National highway in India

National Highway 744 or NH 744 (earlier NH 208) is a National Highway in Southern India that links Kollam in Kerala with Madurai in Tamil Nadu. Starting from NH 66 at Chinnakkada in Kollam, it joins Tirumangalam in Madurai at National Highway 44 (India).

== Route description ==
This route has historically connected the cashew and spice producing Kollam District with the erstwhile Madras State.

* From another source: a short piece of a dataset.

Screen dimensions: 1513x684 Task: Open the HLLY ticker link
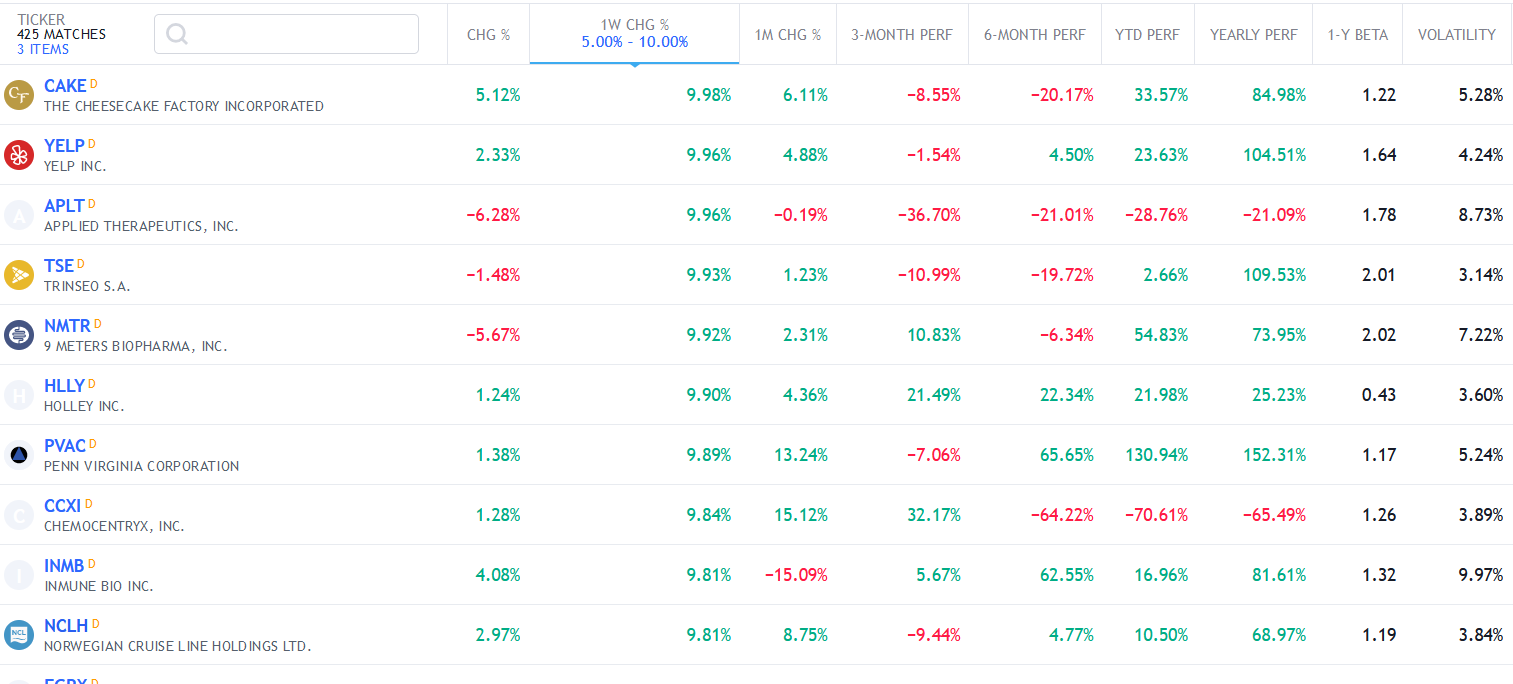[64, 386]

Nowadays, hordes of lorries carrying various goods from Tamil Nadu ply through this highway.
The road cuts through the narrow low altitude gap at Aryankavu, and is a visual delight, especially the stretch from Thenmala to Sengottai. The historic Kollam-Sengottai Railway line goes by the side of the road.

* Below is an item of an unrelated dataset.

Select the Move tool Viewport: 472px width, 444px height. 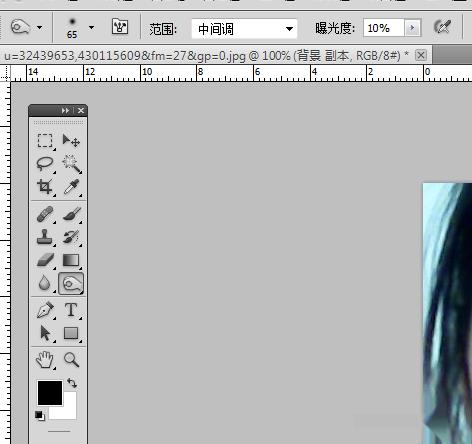71,141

Chinnakada → Kallumthazham →Keralapuram → Kundara → Ezhukone → Kottarakkara → Chengamanad → Kunnicode → Vilakkudy → Punalur → Edamon → Thenmala → Kazhuthurutty → Aryankavu → Shenkottai → Ilanji → Tenkasi → Kadayanallur → Puliangudi → Vasudevanallur → Sivagiri → Seithur → Rajapalayam → Srivilliputtur → Alagapuri → T. Kallupatti → Tirumangalam

== Future ==
As per news reports and NHAI tender & project data, it has been confirmed that the section of NH 744 between Tirumangalam (on NH 44) and Rajapalayam is being taken up to be converted into a tolled, four lane highway for a total distance of 68 km. The stretch between Kollam and Senkottai will be developed as a greenfield access-controlled highway.

The work of preparing the Detailed Project Report (DPR) for the 208 km long National Highway-744 between Kollam-Tirumangalam near Madurai is being promoted by the National Highways Authority of India (NHAI) under Bharatmala Pariyojana Phase I.

During the Budget 2021, Finance Minister Mrs. Nirmala Sitharaman proposed the Madurai-Kollam corridor.

In 2023, Prime Minister Narendra Modi laid the foundation stone for the Kollam-Madurai National Highway 744.

Project is being implemented in the following manner.

| Si.No | State | Project | Length |
| 1 | Tamil Nadu | Tirumangalam- Vadugapatti | 36 |
| 2 | Vadugapatti- South Venganallur (Rajapalayam) | 35.6 |
| 3 | Rajapalayam- Sengottai (I) | 35.4 |
| 4 | Rajapalayam- Sengottai (I) | 32.9 |
| 5 | Sengottai- Aryankavu | 7 |
| 6 | Kerala | Aryankavu - Edamon | 23 |
| 7 | Edamon - Kadambattukonam | 38.62 |
| Total |  |  | 208.52 |

On the Madurai-Kollam highway, work is being carried out in the first phase from Thirumangalam to Vadugapatti and from Vadugapatti to South Venganallur and Rajapalayam at a cost of Rs. 2415 crore.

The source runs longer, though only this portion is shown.